> Records from a dataset:
+--

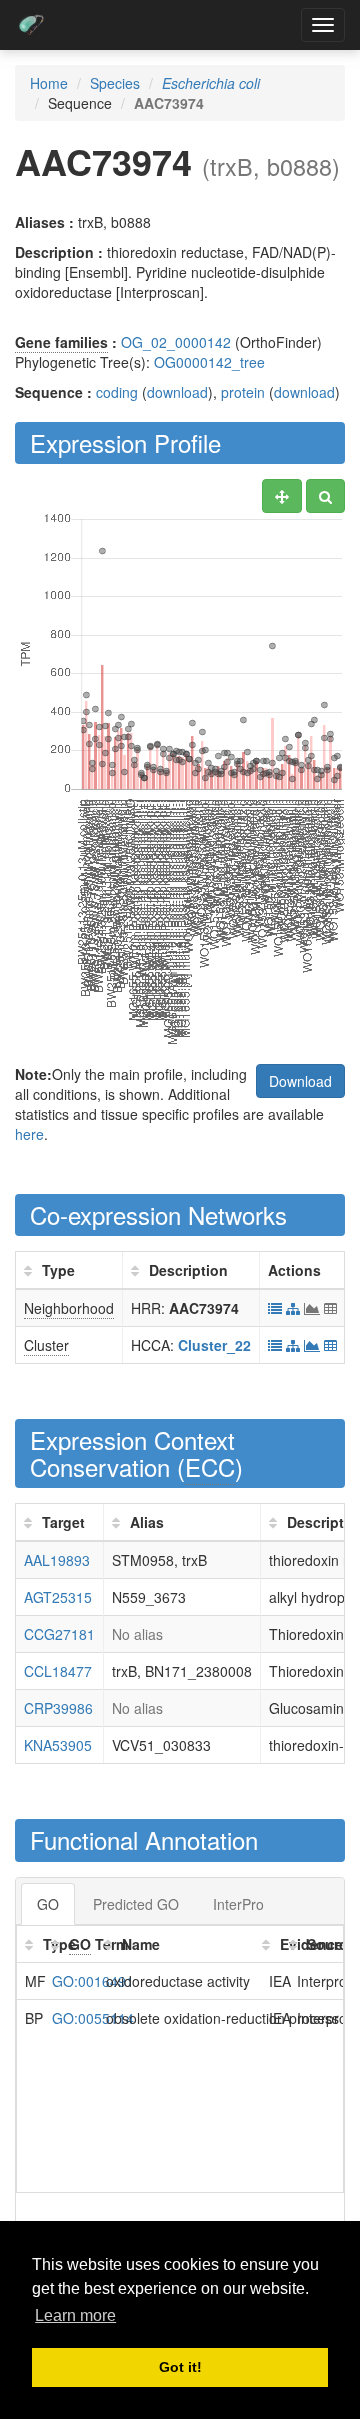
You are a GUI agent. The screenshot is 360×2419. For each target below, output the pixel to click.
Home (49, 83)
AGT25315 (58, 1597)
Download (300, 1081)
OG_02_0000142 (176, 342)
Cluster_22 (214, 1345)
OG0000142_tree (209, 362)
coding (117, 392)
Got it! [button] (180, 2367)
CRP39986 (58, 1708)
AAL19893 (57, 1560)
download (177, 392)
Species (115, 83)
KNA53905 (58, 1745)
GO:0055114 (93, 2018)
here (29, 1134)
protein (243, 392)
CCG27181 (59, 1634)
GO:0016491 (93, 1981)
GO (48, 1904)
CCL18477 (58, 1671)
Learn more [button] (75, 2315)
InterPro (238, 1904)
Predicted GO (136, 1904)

+--

Please give the records again word for word, omitting all images.

> Result of this exercise:
You are a GUI agent. The screenshot is 360×2419. For each target below, output the pixel to click.
Home (49, 83)
AGT25315 (58, 1597)
Download (300, 1081)
OG_02_0000142 (176, 342)
Cluster_22 (214, 1345)
OG0000142_tree (209, 362)
coding (117, 392)
Got it! [button] (180, 2367)
CRP39986 (58, 1708)
AAL19893 (57, 1560)
download (177, 392)
Species (115, 83)
KNA53905 (58, 1745)
GO:0055114 (93, 2018)
here (29, 1134)
protein (243, 392)
CCG27181 (59, 1634)
GO:0016491 (93, 1981)
GO (48, 1904)
CCL18477 (58, 1671)
Learn more [button] (75, 2315)
InterPro (238, 1904)
Predicted GO (136, 1904)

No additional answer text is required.